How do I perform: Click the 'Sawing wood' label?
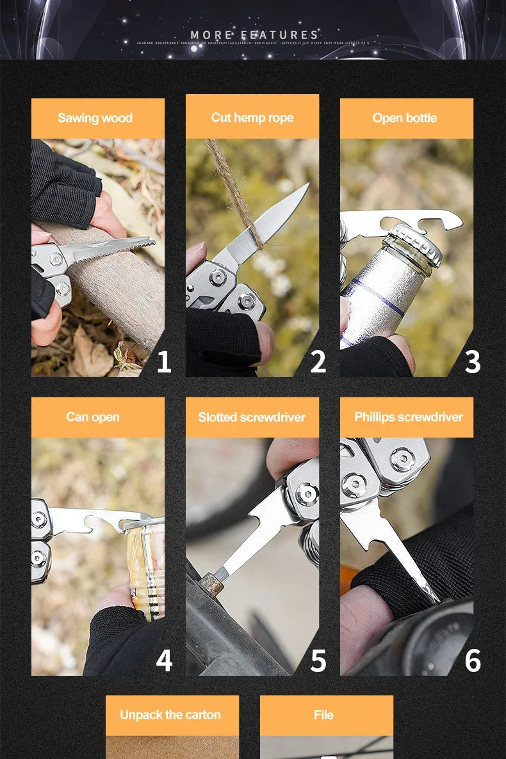[95, 118]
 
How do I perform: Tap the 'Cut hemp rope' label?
[252, 118]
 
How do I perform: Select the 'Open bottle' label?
[405, 118]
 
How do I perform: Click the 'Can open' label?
[93, 417]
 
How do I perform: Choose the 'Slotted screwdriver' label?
[252, 417]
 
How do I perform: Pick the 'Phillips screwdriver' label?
[408, 417]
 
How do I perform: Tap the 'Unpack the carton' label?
[170, 715]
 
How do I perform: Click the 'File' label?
[323, 715]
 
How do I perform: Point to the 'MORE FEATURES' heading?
[254, 35]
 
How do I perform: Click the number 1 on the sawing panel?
[164, 362]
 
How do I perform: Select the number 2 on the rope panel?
[318, 362]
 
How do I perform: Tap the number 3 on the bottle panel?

Direction — Write out all the records above again in full, keeping their wording, but multiply every coordinate by 0.85 and round each result to a whole number, with halves rounded up. Leave the pictures out of your answer.

Finished exercise —
How do I perform: Click the 'Sawing wood' label?
[81, 100]
 
How do I perform: Tap the 'Cut hemp rope' label?
[214, 100]
 
How do I perform: Select the 'Open bottle' label?
[344, 100]
 
How do I perform: Click the 'Can open' label?
[79, 354]
 
How do I perform: Choose the 'Slotted screwdriver' label?
[214, 354]
 
How do I perform: Pick the 'Phillips screwdriver' label?
[347, 354]
 
How do I perform: Tap the 'Unpack the carton' label?
[145, 608]
 
How do I perform: Click the 'File' label?
[275, 608]
 
How do I perform: Point to the 'MORE FEATURES' heading?
[216, 30]
 
How do I perform: Click the number 1 on the sawing panel?
[139, 308]
 
How do I perform: Select the number 2 on the rope panel?
[270, 308]
 
How do I perform: Tap the number 3 on the bottle panel?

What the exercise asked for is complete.